Predator Int'l, Inc. v. Gamo Outdoor United States, Inc., Civil Action No. 09-cv-00970-PAB-KMT

Document Cited Authorities (14) Cited in Related

Judge Philip A. Brimmer

ORDER

This matter comes before me on Claimant John M. Cogswell's Motion to Recuse the Honorable Philip A. Brimmer [Docket No. 588], wherein Mr. Cogswell, an attorney for plaintiff Predator International, Inc. ("Predator"), seeks my recusal pursuant to 28 U.S.C. § 144 and 28 U.S.C. § 455(a).

I. BACKGROUND

Predator filed this case on April 28, 2009, asserting claims for patent infringement, trade dress infringement, slogan infringement, copyright infringement, unjust enrichment, unfair competition, and violation of the Colorado Consumer Protection Act, see Colo. Rev. Stat. § 6-1-101 et seq. Docket No. 1. Mr. Cogswell was one of four attorneys representing Predator.

In the spring of 2010, Predator voluntarily moved to dismiss its patent infringement claims, stating that it could not "prove that it had standing to pursue these claims without a written assignment" from the patent's co-inventor. Docket Nos. 113and 142 at 2. Predator subsequently commenced a state court action to determine ownership of the patent at issue. See Docket No. 266 at 4; Docket No. 268 at 8, ¶ 9. On July 11, 2011, over a year and a half after the deadline to amend the pleadings in this case had passed, see Docket No. 59 at 7, Predator moved for leave to file a supplemental complaint. Docket No. 227. Specifically, Predator sought leave to assert a claim for declaratory judgment of patent ownership and to reassert its claim for patent infringement. Id. On July 28, 2011, Gamo sent a letter to Predator's counsel expressing Gamo's belief that the motion to amend violated Federal Rule of Civil Procedure 11 and requesting that Predator withdraw its motion. Docket No. 266-1. Predator declined to do so. On March 26, 2012, the Court accepted the magistrate judge's recommendation denying Predator leave to amend for failure to provide a valid explanation for its delay in making this request. Docket No. 290.
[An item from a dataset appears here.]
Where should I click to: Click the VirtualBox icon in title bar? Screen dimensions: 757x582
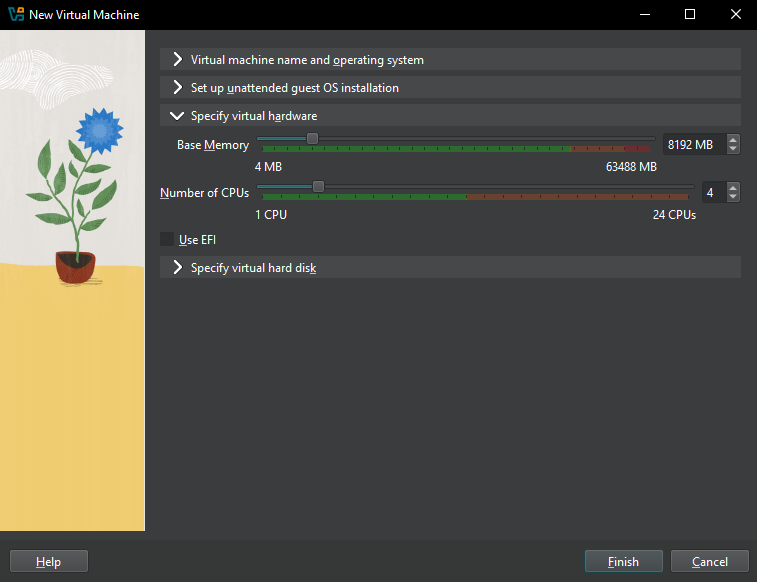(x=15, y=15)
On December 22, 2011, Gamo filed a motion for sanctions. Docket No. 266. On January 17, 2014, the Court granted this motion in part. Docket No. 439. The Court found that

Predator's attempt in July 2011 to supplement its complaint by (1) adding a claim for declaratory judgment of ownership of the '893 Patent and (2) reasserting its patent infringement claim was not "warranted by existing law or by a nonfrivolous argument for extending, modifying, or reversing existing law or for establishing new law." See Fed. R. Civ. P. 11(b)(2). Rather, it appears to have been an attempt, in light of adverse rulings in the state court, to litigate these claims in a more favorable forum, resulting in the expenditure of significant time and resources on the part of Gamo and the Court. This type of forum shopping constitutes an improper purpose under Rule 11 and thus Predator's conduct is subject to sanction.
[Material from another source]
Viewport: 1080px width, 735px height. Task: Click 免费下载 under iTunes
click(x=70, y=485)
Docket No. 439 at 12 (citing Bolivar v. Pocklington, 975 F.2d 28, 32 (1st Cir. 1992) and Fransen v. Terps Ltd. Liability Co., 153 F.R.D. 655, 660 (D. Colo. 1994)). Accordingly,the Court awarded $10,000 in sanctions against Mr. Cogswell pursuant to Rule 11(b). Id. at 18-19.

On February 3, 2014, the Court held a trial preparation conference. Docket No. 544. The trial was set for February 18, 2014. Docket No. 403. At the trial preparation conference, Mr. Cogswell indicated that his wife was ill and requested that the Court vacate the trial. Docket No. 544. The Court granted Mr. Cogswell's request. Id. The trial was reset for August 19, 2014. Docket No. 548.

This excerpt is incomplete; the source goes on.